SAMU Indígena conta com participação de egressos da Escola Vital Brasil

SAMU Indígena conta com participação de egressos da Escola Vital Brasil

Antigos mackenzistas fazem parte do programa, que possui atendimento 24h e profissionais bilíngues

Equipe do SAMU Indígena. FOTO: João Risi/MS

Lançado em agosto de 2025, o Serviço de Atendimento Móvel de Urgência (SAMU 192) Indígena, que opera na cidade de Dourados, no Mato Grosso do Sul, é um programa inovador de saúde voltado para população indígena da região. A Escola Presbiteriana Mackenzie Vital Brasil (EVB), mantida pelo Instituto Presbiteriano Mackenzie (IPM), possui uma relação muito próxima com a ação, pois boa parte dos profissionais de saúde que atuam no programa foram formados nos cursos técnicos de enfermagem da instituição.

O SAMU Indígena fica disponível 24h por dia nas proximidades de aldeias para atendimentos de urgência e emergência. Conta com uma viatura e uma equipe composta por um condutor socorrista, um técnico de enfermagem e um enfermeiro. Boa parte dos 14 profissionais da saúde que compõem o quadro técnico são indígenas e bilíngues, fluentes em português e guarani. 
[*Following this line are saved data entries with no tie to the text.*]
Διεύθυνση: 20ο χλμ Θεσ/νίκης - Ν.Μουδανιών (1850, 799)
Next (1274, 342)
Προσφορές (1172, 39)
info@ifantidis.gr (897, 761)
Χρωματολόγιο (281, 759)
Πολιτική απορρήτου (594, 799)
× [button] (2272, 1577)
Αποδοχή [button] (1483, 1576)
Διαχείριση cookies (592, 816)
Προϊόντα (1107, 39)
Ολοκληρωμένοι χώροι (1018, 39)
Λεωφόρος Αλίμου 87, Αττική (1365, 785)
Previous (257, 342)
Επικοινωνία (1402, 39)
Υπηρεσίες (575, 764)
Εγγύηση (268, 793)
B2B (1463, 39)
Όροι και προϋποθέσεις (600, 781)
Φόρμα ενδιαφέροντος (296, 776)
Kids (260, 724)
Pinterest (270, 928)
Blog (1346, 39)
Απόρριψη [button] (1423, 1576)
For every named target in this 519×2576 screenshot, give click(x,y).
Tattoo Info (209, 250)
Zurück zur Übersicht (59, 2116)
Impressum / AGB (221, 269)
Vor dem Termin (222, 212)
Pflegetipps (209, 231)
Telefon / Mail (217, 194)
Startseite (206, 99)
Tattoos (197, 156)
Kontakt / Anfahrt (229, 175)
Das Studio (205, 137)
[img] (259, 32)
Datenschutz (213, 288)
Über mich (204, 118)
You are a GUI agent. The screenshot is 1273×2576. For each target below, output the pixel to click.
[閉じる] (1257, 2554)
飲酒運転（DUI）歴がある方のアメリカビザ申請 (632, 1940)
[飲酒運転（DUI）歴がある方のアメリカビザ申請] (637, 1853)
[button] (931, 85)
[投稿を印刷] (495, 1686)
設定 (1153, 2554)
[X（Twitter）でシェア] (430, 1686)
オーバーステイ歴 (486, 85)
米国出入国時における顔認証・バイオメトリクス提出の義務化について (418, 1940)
A EVB possui um papel muito importante na formação dos técnicos de enfermagem da região. “Temos muitos alunos indígenas estudando na Escola Vital Brasil e isso é importante, pois eles se tornam capazes de desenvolver o trabalho de técnico de enfermagem junto à comunidade e, principalmente, mantendo os costumes, a língua e rotina da vida indígena”, explica Alexander Silva Azevedo, enfermeiro que integra a equipe do SAMU Indígena e que foi professor na escola mackenzista. 

De acordo com Azevedo, com a implantação do SAMU Indígena, a expectativa é de que os atendimentos às populações indígenas sejam mais rápidos. “Porque os condutores e os técnicos de enfermagem são locais, o que facilita muito, pois eles conhecem toda região e a área indígena lá dentro, conhecem as pessoas, então facilita muito o atendimento dentro da aldeia”, aponta. 

O SAMU bilíngue tem por objetivo aprimorar o entendimento entre os profissionais da saúde e os pacientes, reforçando o compromisso do SUS de oferecer um serviço universal, gratuito e culturalmente adequado. Cada espaço da base do SAMU 192 Indígena também recebe o nome do ambiente em guarani. Os pacientes indígenas deverão ser encaminhados para hospitais de referência da região em caso de necessidade.